Are you ready for some news that’ll give you the heebie-jeebies?

(OK, maestro, cue the theme to “The X-Files.”)

Apparently, according to some candidates running for political

office, there are aliens running all over California. In fact -- and

I don’t mean to cause panic here -- there may even be some in

Newport-Mesa.

That’s right, Scully. Aliens.

You know, aliens, as in those Sigourney Weaver movies; as in that

tin man from “The Day the Earth Stood Still”; as in strange creepy

little guys like Marvin the Martian.

If that wasn’t horrifying enough, it turns out these aliens are

here illegally -- as in without the government’s consent.

It’s like Orson Welles’ “War of the Worlds,” except instead of

Grovers Mill, I’m in Goat Hill waiting for those three-legged

jiggamabobbers to level 1901 Newport.

According to one Assembly candidate, “Too much money is spent on

making the state hospitable to illegal aliens at a time when the

state doesn’t have money to spend” and that former Gov. Gray Davis’

administration was working to “provide in-state tuition and tuition

fee waivers to illegal aliens.”

Another Assembly candidate has said, “While the federal government

is in the driver’s seat on immigration policy, we ought to do what we

can to reduce the incentives for illegal aliens to come to

California.”

Still another said taxpayers are spending billions of dollars

every year on all sorts of things, “from providing social services to

housing illegal alien felons in our prisons.”

Suddenly, the president’s renewed interest in space makes sense.

It’s not about exploration, it’s about exportation. We gotta get all

these illegal aliens back to their home planets and fast.

They’re coming to California and California is footing the bill.

They’re in our schools, they’re taking our services and they’re even

taking up space -- they like space -- in our prisons.

I’m starting to feel like I have those special glasses that

“Rowdy” Roddy Piper wore in John Carpenter’s “They Live.” I can see

all those creepy aliens in the streets, in the supermarket and --

this is really scary -- even in our kitchens.

If there’s one place I don’t want aliens, it’s in the kitchen.

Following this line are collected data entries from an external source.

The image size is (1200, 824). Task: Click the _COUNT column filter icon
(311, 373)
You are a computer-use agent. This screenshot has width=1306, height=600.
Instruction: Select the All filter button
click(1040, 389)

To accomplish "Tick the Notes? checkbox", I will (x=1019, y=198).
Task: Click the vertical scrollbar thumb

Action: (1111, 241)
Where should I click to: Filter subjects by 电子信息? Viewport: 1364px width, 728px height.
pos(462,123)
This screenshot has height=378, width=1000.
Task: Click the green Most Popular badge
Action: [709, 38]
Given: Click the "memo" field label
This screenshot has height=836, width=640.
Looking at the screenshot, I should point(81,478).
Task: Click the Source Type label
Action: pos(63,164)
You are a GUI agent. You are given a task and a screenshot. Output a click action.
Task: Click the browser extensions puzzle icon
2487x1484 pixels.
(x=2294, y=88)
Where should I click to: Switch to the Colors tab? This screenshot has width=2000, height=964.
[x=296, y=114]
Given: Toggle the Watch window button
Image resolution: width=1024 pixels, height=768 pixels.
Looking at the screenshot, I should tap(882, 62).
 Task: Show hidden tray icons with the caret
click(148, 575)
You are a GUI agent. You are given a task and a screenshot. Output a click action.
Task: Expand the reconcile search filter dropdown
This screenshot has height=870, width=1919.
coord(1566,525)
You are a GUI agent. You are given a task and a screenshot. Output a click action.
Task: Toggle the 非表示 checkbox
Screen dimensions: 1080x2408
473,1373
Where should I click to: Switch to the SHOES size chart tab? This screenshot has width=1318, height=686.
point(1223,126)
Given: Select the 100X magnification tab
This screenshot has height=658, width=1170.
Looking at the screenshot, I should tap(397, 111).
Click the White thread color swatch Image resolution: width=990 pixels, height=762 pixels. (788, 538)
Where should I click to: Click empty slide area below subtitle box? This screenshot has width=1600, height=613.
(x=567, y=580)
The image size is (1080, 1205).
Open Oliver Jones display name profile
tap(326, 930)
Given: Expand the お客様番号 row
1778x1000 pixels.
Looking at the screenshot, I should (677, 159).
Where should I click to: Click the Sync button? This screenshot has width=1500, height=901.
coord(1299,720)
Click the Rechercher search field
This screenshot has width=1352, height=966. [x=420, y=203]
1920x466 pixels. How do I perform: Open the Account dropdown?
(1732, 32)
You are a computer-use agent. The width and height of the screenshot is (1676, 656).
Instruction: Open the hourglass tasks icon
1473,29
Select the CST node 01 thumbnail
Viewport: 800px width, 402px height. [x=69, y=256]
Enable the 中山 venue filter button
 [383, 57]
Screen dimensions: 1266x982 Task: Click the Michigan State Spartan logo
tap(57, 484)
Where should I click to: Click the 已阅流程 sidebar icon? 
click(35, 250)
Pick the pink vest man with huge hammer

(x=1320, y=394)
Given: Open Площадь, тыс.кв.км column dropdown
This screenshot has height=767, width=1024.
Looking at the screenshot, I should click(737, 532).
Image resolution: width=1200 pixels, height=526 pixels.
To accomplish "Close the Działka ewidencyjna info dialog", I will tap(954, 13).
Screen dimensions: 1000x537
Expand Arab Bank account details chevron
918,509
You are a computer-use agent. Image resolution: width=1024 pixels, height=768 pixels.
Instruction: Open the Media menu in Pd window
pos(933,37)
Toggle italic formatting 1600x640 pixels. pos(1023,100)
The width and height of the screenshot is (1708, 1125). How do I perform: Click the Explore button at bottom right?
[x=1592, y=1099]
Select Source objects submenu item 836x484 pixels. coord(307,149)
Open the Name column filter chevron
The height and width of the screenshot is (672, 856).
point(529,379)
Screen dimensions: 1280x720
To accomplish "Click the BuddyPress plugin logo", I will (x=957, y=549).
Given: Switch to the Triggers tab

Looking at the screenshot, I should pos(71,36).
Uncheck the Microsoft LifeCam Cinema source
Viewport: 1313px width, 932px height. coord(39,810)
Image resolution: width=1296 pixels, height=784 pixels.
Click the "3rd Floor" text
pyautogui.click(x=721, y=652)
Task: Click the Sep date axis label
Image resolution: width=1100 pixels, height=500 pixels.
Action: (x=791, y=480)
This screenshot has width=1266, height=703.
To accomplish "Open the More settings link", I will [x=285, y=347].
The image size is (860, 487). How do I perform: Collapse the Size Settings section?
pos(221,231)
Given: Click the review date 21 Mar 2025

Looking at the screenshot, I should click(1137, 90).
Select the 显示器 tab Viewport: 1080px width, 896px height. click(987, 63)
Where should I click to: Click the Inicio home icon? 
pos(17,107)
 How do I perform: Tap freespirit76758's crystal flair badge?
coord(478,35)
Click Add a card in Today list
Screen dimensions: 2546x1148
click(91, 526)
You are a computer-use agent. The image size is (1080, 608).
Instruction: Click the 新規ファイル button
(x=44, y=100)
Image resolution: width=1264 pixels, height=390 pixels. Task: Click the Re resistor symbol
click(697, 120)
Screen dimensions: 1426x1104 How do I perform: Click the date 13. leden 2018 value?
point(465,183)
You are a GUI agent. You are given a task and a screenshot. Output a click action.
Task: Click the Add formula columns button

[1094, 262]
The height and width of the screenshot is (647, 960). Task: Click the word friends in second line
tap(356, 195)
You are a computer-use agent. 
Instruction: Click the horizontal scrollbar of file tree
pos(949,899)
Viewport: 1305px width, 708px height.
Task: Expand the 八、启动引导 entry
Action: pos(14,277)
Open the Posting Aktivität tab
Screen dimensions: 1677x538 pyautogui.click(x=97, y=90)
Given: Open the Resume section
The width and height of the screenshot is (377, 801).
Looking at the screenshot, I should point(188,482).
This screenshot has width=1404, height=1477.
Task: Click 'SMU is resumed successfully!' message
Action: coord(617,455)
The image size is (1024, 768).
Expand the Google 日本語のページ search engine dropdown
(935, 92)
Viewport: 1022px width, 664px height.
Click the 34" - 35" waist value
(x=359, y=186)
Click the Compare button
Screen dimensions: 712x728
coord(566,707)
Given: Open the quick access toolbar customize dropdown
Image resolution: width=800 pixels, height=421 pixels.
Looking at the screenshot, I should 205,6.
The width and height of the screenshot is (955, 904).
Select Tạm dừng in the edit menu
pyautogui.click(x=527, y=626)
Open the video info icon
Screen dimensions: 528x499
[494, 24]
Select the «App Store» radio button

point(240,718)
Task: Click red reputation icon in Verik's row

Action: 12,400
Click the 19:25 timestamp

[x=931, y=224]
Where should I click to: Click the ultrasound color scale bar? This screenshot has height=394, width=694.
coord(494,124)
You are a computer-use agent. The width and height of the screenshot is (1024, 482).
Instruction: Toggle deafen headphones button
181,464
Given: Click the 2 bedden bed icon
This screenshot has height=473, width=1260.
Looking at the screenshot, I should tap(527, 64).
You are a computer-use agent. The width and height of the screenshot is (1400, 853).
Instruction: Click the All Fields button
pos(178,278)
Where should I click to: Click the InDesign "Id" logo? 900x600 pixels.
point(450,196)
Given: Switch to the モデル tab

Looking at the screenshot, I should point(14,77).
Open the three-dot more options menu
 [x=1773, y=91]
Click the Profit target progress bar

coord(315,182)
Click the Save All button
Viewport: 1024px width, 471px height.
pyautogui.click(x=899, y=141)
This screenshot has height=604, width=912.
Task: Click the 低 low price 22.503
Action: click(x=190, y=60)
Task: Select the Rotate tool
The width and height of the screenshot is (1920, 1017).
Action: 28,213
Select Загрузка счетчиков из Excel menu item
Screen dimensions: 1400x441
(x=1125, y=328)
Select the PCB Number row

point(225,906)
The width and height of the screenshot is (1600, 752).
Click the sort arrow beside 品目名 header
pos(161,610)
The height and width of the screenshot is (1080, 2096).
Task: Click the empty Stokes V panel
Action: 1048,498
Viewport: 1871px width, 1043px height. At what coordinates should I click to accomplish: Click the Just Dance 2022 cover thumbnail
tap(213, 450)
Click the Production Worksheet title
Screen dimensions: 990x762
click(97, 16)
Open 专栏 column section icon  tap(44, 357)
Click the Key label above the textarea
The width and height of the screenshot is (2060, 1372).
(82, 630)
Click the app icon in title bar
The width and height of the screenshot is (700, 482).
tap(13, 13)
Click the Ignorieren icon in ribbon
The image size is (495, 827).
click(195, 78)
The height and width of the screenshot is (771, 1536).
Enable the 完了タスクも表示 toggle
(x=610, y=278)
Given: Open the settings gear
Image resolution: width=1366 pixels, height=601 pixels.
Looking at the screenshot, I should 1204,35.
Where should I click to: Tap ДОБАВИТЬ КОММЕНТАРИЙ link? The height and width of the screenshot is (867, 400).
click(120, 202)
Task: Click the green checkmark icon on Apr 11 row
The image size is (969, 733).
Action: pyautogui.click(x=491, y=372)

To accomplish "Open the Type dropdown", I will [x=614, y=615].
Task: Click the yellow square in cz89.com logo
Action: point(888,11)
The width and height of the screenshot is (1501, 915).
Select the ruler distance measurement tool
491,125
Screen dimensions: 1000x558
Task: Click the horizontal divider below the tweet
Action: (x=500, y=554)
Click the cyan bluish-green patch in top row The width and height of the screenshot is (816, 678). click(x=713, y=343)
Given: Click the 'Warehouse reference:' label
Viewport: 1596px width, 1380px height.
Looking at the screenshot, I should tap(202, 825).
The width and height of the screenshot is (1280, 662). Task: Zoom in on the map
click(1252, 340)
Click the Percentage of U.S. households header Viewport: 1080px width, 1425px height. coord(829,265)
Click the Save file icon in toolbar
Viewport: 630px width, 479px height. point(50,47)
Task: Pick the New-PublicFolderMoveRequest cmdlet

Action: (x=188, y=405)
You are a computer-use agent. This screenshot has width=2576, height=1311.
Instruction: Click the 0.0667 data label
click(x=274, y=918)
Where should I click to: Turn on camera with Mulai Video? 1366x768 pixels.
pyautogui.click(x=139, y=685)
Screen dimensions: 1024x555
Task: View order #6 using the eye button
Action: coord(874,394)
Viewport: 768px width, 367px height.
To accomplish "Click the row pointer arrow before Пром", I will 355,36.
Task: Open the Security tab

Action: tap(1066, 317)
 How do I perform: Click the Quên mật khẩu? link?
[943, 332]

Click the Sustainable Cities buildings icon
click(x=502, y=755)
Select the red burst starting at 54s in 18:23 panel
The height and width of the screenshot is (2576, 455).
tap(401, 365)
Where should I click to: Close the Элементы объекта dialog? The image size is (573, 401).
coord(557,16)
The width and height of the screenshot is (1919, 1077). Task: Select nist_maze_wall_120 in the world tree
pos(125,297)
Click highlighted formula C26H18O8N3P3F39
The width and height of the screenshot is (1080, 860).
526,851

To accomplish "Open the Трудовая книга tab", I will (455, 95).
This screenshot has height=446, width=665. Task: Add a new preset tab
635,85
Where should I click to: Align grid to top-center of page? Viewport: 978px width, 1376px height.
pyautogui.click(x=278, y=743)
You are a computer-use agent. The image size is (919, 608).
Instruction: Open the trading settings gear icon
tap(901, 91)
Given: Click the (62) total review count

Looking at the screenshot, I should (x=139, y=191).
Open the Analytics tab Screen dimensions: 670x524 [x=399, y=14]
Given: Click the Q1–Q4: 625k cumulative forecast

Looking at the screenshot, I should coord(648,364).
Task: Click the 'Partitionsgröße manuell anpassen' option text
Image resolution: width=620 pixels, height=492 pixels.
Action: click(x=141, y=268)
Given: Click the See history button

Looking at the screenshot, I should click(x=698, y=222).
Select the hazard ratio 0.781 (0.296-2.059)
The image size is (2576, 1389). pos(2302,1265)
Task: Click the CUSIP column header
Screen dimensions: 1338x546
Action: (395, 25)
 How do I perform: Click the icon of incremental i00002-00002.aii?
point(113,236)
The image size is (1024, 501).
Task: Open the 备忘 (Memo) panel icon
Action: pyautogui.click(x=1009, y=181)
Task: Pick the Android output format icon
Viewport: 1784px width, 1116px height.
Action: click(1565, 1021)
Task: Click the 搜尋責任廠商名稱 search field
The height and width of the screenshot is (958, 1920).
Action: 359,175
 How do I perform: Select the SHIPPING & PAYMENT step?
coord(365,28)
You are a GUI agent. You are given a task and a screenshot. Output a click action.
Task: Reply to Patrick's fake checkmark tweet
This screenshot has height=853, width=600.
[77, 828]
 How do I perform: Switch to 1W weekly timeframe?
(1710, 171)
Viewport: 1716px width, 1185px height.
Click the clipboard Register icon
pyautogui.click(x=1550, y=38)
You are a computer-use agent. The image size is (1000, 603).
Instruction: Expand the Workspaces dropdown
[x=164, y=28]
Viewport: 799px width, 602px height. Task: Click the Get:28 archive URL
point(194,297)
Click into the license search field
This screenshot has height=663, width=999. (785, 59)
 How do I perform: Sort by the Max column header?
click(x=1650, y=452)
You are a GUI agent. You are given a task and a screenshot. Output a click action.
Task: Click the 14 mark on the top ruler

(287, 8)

I

saw that episode of “The Twilight Zone” called “To Serve Man”:

There’s no telling what (or who) aliens will put on your plate.

So, I’m guessing these aliens must have had some pioneers make

their way to California over the last 100 years or so. I’m guessing

Area 51 must be where they land and are processed -- sorta like in

“Men in Black” -- then they make the drive into Baker, stop to make

some of that famous alien fresh jerky, and filter out into our cities

and schools.

But that begs the question: what’s the difference between an

illegal alien and a legal alien? I mean, there’s gotta be a

difference, right?

Take E.T. Now that guy had to be illegal: he was hidden by a

middle-class family; he got sick while he was here, exposing a whole

bunch of people to his alien germs; and he wasted precious resources

like telecommunication services and air traffic controlling.

But then, there’s Alf, from that ‘80s TV show. He was adopted, so

I think he ceased being illegal. I feel much safer knowing that fact

since he’s working in our country now, hawking discount long-distance

service.

How about those guys in “Independence Day”? They were definitely

illegal: they wandered around from place to place draining resources

until they left a world without anything for its own citizens.

Now Worf -- that Klingon from “Star Trek: The Next Generation” --

he’s definitely legal. I mean he’s in the military, right? He proudly

serves our planet along with other humans, so I think he’s allowed to

be legal.

How about the Terminator? There’s no way he’s legal, right?

Oh yeah, that’s right, he is. Humans built the Terminator into

what he is today in order to defend themselves from imminent threats

like Gray Davis and Cruz Bustamante. Now if there was only a way to

control him.

Mork from Ork, he’s legal by marriage, so he’s cool.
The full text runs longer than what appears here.